In [1]:
import os
from pyspark.sql import SparkSession

# --------------------------
# ✅ Environment Setup
# --------------------------
os.environ["HADOOP_HOME"] = "C:\\hadoop"
os.environ["PATH"] += ";C:\\hadoop\\bin"

# Make sure Spark uses the right Python
os.environ["PYSPARK_PYTHON"] = r"C:\Users\subba\anaconda3\envs\bigdataenv\python.exe"
os.environ["PYSPARK_DRIVER_PYTHON"] = r"C:\Users\subba\anaconda3\envs\bigdataenv\python.exe"

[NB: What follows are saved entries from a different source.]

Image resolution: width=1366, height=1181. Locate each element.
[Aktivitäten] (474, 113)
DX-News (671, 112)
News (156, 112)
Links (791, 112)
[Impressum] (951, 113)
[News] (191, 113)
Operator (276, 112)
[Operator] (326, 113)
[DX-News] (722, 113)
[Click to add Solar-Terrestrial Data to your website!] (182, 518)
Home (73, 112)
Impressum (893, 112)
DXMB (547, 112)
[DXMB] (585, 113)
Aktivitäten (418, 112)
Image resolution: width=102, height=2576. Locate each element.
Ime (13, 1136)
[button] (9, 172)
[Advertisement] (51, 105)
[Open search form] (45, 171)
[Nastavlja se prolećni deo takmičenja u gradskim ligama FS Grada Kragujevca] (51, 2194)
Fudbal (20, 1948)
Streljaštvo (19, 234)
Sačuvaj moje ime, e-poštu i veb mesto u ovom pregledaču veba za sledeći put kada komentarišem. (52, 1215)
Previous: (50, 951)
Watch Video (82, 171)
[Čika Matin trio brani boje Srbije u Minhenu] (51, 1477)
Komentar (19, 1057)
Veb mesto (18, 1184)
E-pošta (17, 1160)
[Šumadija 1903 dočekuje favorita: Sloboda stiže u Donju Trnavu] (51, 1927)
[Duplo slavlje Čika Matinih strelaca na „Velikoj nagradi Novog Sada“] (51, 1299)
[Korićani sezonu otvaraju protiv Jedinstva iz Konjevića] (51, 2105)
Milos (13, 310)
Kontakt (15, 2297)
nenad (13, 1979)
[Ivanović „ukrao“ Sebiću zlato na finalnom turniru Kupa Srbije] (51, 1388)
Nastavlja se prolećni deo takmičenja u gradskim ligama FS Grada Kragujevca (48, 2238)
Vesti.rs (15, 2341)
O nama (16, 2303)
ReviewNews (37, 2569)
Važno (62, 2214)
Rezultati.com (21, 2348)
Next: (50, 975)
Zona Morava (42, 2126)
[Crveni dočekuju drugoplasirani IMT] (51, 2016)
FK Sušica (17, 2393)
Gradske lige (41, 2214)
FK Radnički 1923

# --------------------------
# ✅ Start Spark Session with Native IO disabled
# --------------------------
spark = SparkSession.builder \
    .appName("WriteCSVExample") \
    .config("spark.driver.memory", "2g") \
    .config("spark.python.worker.reuse", "false") \
    .config("spark.hadoop.hadoop.security.group.mapping", "false") \
    .config("spark.hadoop.io.nativeio.enabled", "false") \
    .getOrCreate()

# --------------------------
# ✅ Create Sample DataFrame
# --------------------------
data = [
    (1, "Alice", 23),
    (2, "Bob", 30),
    (3, "Charlie", 28),
    (4, "David", 35)
]
columns = ["id", "name", "age"]

df = spark.createDataFrame(data, columns)

print("✅ Original DataFrame:")
df.show()

# --------------------------
# ✅ Write DataFrame to CSV
# --------------------------
output_path = "lab2_output/task4_result"

df.write \
  .option("header", "true") \
  .mode("overwrite") \
  .csv(output_path)

print(f"✅ DataFrame written successfully to folder: {output_path}")

# --------------------------
# ✅ Read Back CSV to confirm
# --------------------------
df2 = spark.read.csv(output_path, header=True, inferSchema=True)
print("✅ DataFrame read back from CSV:")
df2.show()

# --------------------------
# ✅ Stop Spark
# --------------------------
spark.stop()


✅ Original DataFrame:
+---+-------+---+
| id|   name|age|
+---+-------+---+
|  1|  Alice| 23|
|  2|    Bob| 30|
|  3|Charlie| 28|
|  4|  David| 35|
+---+-------+---+

✅ DataFrame written successfully to folder: lab2_output/task4_result
✅ DataFrame read back from CSV:
+---+-------+---+
| id|   name|age|
+---+-------+---+
|  3|Charlie| 28|
|  1|  Alice| 23|
|  4|  David| 35|
|  2|    Bob| 30|
+---+-------+---+